To będzie mecz wyrównany – niemal zgodnie z taką opinią odnoszono się do rywalizacji ekip z Pietrzykowic i Wisły. Istotnie obie drużyny stoczyły zaciętą walkę, która nabrała rozmachu w drugiej połowie. Ta też przyniosła obopólne zdobycze bramkowe. W 52. minucie cieszyli się przyjezdni. Z prawego skrzydła dośrodkował w pole karne Kacper Kiraga, piłka minęła defensywę Borów trafiając do Dawida Mazurka, który ładnym strzałem od poprzeczki zmusiła Sławomira Raczka do sięgania „za kołnierz”. Wyrównanie nastąpiło w 56. minucie w następstwie kornera egzekwowanego przez podopiecznych Sebastiana Gierata. Futbolówkę wrzuconą w pobliże bramki przez Dawida Zonia na poprzeczkę zbił Kacper Fiedor, a w zamieszaniu najprzytomniej zachował się Robert Motyka. Jak okazało się później, wspomniana wymiana ciosów była tą, która rezultat spotkania ustaliła jako zgodny.
 


 

– Z perspektywy całego meczu to w mojej ocenie za sprawiedliwy. Nikogo remis nie skrzywdził, a w dość ciekawym meczu oba zespoły miały jeszcze swoje szanse – podkreśla Tomasz Wuwer, szkoleniowiec piłkarzy z Wisły, którzy żałowali zwłaszcza okazji Tymoteusza PilchaAlana Cieślara z drugiej połowy. Zawodnicy ekipy gości, stając „oko w oko” z bramkarzem Borów, zawahali się, co finalnie zapobiegło zagrożeniu.

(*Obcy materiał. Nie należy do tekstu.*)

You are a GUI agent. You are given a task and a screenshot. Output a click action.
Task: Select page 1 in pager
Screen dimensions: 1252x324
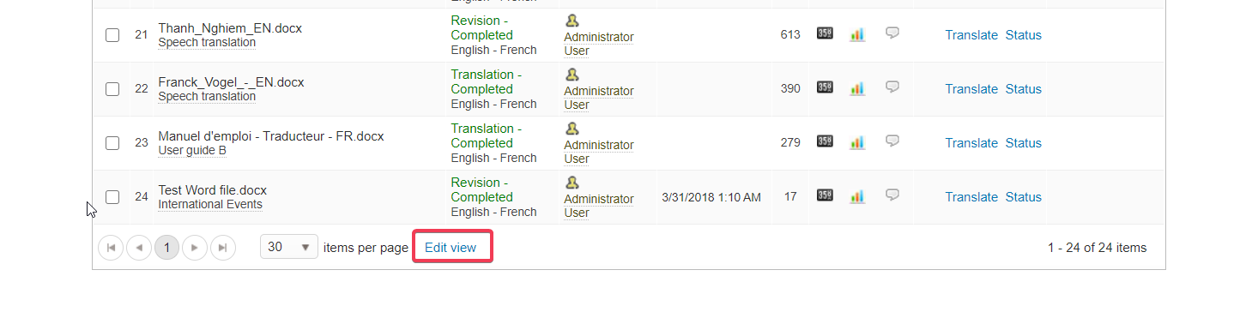pos(166,248)
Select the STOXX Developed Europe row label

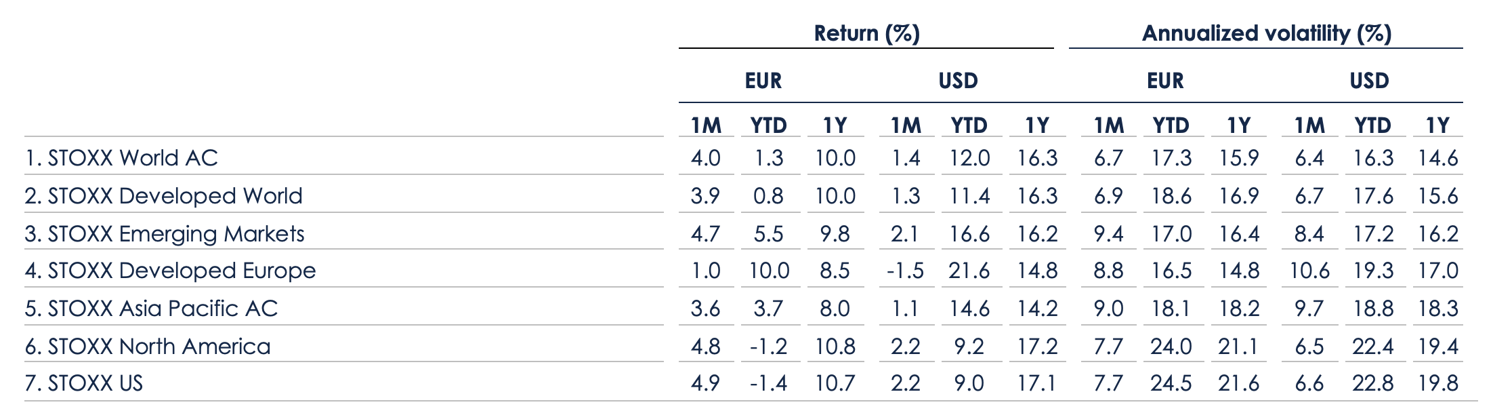[170, 271]
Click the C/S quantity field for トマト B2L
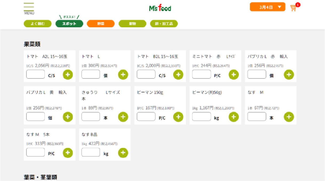 tap(146, 74)
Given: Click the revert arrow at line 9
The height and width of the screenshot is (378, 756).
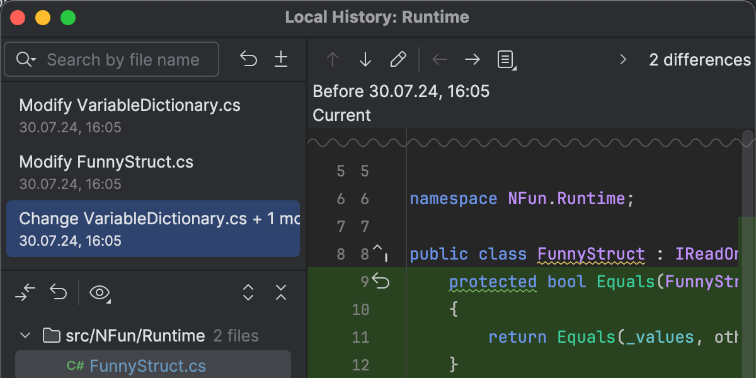Looking at the screenshot, I should (x=381, y=281).
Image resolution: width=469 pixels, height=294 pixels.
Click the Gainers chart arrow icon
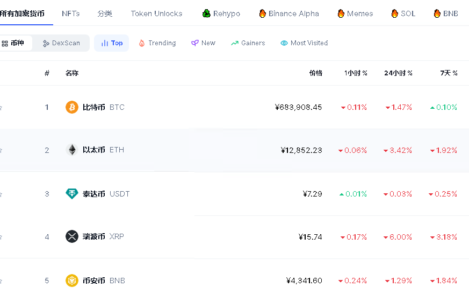tap(235, 43)
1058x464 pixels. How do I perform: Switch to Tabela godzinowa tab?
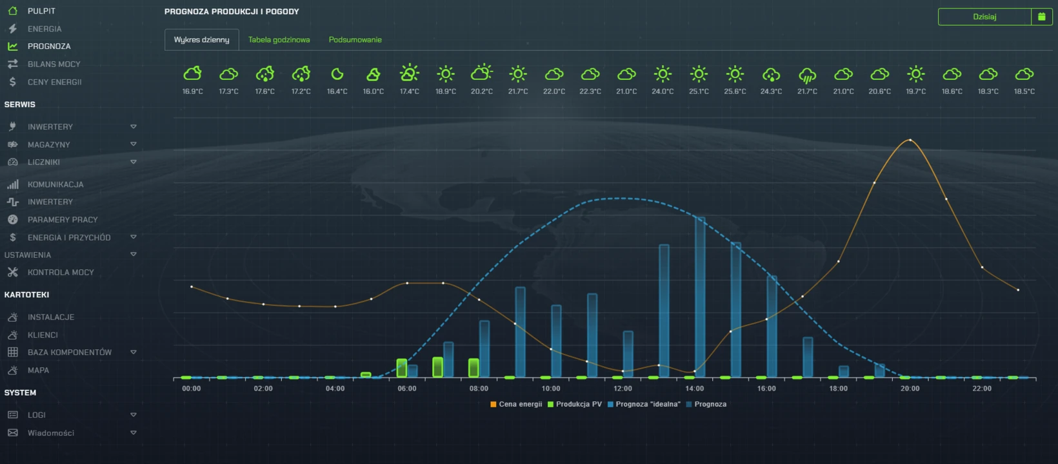click(x=279, y=40)
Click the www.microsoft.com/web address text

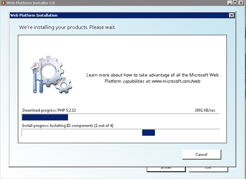176,81
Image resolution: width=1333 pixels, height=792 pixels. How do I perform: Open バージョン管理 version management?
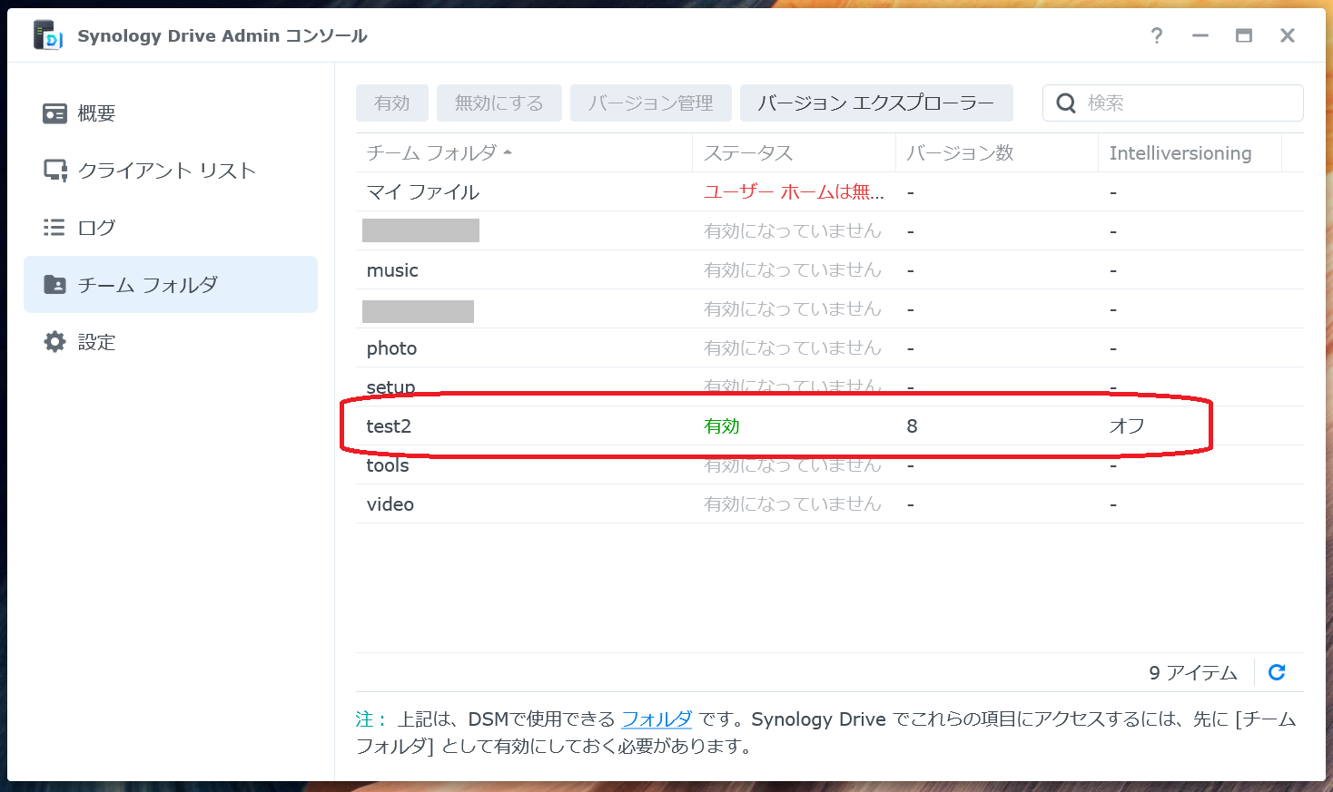(650, 103)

Gospodarze głównie w pierwszej części byli w ofensywie aktywni. Już w 4. minucie uderzenie Rafała Duraja z narożnika „16” odbił Fiedor. 10. minutę strzałem bezpośrednio w słupek z rzutu rożnego zaakcentował Zoń. Tuż przed wizytą w szatni ponownie próbował z dystansu R. Duraj, ale golkiper WSS zdołał piłkę sparować. Najbardziej klarowna okazja w drugiej połowie to dobra szarża Jakuba Sołtysika, lecz wysiłek ów zniweczył uderzeniem wysoko ponad bramką Adrian Dobija. W końcówce Bory egzekwowały kilka kornerów, w pobliżu „świątyni” kotłowało się, ale futbolówka za nic do siatki wpaść nie chciała.